Why Ben & Jerry's Is Furious With Its Parent Company
Ben & Jerry's has long been known to take a stand on political and social issues. That reputation is thanks to the unique structure that the ice bream brand's original owners, Ben Cohen and Jerry Greenfield, reached with its current owner, Unilever, which acquired the company in 2000, per The New York Times. Under the deal, Ben & Jerry's was allowed to keep an independent board that would work to ensure that the brand stay true to its values. As the company's founders pointed out in a 2021 New York Times op-ed, "That structure is the magic behind both Ben & Jerry's continued independence and its success," as it has helped the directors "to protect the company's essential brand integrity and to pursue its social mission" — all with the financial backing of a food giant like Unilever.
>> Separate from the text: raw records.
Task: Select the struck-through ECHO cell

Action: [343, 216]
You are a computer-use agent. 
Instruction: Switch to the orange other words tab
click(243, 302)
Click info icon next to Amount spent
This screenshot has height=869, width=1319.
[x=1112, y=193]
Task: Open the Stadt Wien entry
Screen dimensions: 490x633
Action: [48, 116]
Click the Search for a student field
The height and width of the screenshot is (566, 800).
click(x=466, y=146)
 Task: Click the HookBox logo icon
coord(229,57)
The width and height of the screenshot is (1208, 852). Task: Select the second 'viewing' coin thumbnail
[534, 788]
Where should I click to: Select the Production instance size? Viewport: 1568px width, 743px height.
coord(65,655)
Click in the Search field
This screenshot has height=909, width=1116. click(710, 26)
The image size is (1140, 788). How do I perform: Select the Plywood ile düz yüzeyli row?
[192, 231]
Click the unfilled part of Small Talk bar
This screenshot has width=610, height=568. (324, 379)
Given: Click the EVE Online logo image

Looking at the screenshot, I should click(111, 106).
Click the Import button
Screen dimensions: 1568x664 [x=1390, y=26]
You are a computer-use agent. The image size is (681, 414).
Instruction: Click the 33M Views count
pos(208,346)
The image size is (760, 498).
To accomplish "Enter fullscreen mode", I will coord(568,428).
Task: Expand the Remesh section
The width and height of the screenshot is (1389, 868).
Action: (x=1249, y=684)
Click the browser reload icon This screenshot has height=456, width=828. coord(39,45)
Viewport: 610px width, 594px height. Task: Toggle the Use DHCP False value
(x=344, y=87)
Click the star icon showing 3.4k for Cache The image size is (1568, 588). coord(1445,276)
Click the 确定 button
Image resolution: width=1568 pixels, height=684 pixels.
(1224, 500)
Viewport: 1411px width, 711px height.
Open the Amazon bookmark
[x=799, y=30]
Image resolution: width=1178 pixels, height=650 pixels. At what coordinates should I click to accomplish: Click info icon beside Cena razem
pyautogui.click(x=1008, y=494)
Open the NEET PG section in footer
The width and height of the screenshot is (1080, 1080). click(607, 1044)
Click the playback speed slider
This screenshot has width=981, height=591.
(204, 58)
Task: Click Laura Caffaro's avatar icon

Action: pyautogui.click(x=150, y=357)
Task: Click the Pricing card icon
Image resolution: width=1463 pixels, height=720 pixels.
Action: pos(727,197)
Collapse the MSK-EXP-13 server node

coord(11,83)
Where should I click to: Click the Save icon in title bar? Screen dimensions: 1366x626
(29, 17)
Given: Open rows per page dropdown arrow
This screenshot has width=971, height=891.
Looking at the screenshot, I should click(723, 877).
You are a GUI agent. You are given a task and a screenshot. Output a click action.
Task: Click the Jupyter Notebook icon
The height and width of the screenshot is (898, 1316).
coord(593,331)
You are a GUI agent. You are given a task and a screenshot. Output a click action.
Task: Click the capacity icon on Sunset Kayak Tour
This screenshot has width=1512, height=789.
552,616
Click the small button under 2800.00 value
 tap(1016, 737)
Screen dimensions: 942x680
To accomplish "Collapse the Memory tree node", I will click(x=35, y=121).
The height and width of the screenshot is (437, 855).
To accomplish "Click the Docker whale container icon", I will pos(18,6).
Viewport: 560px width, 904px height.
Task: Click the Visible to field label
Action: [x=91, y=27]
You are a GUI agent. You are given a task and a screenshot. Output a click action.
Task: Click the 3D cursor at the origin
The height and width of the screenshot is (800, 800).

While the deal might sound a bit unusual, it's actually a pretty timely move for today's consumer. According to an Ipsos poll reported in 2021, "60% of consumers would be more likely to consider a brand that is aligned with their own views," while "half said they would stop using a brand they disagree with." While Ben & Jerry's has largely been able to keep its values at the forefront, it ran into some contention with Unilever last year concerning the Israel-Palestine conflict.
Ben & Jerry's wanted to stop selling ice cream in the Occupied Palestinian Territory
Ben & Jerry's social activism was very much at play when its independent board decided to stop selling the brand's ice cream in Israel's Occupied Palestinian Territory in the West Bank and parts of East Jerusalem. The company's decision, which was announced through a press release in July of 2021, clarified that although its ice cream would not be sold in the occupied territories, it would still be available in Israel through an unspecified license agreement.
Instead of following the board's wishes, Unilever's Israeli licensee, Avi Zinger, continued to produce Ben & Jerry's as normal and sell it in the occupied areas, per The Guardian. As a result, Ben & Jerry's went to court, asking for the licensee agreement between Zinger and Unilever to be dissolved. The Guardian quotes a portion of the complaint, which claims Unilever's deal was made "'without the consent of Ben & Jerry's Independent Board,' and went against the merger agreement that gave the board the ability to protect the founder's values and reputation."
A U.S. court has decided against Ben & Jerry's
Ben & Jerry's argued in court that allowing Unilever to transfer the ice cream brand's assets to Zinger could lead to its products being "used to oppose issues that it supports," per The Wall Street Journal. Ultimately, a judge for the Southern District of New York decided that Ben & Jerry's couldn't prove that the transfer would do the brand "irreparable harm" and turned down the company's request to prevent Unilever from handing assets to Zinger. This agreement now allows the licensee to sell Ben & Jerry's ice cream throughout Israel, including the occupied territories, with packages that carry both Hebrew and Arabic names.
While neither Ben & Jerry's nor Unilever has offered any comment, the Journal reports that a larger fight is coming: The Ben & Jerry's independent board has filed a separate lawsuit in efforts to "clarify" just how much oversight it has over the Ben & Jerry's brand.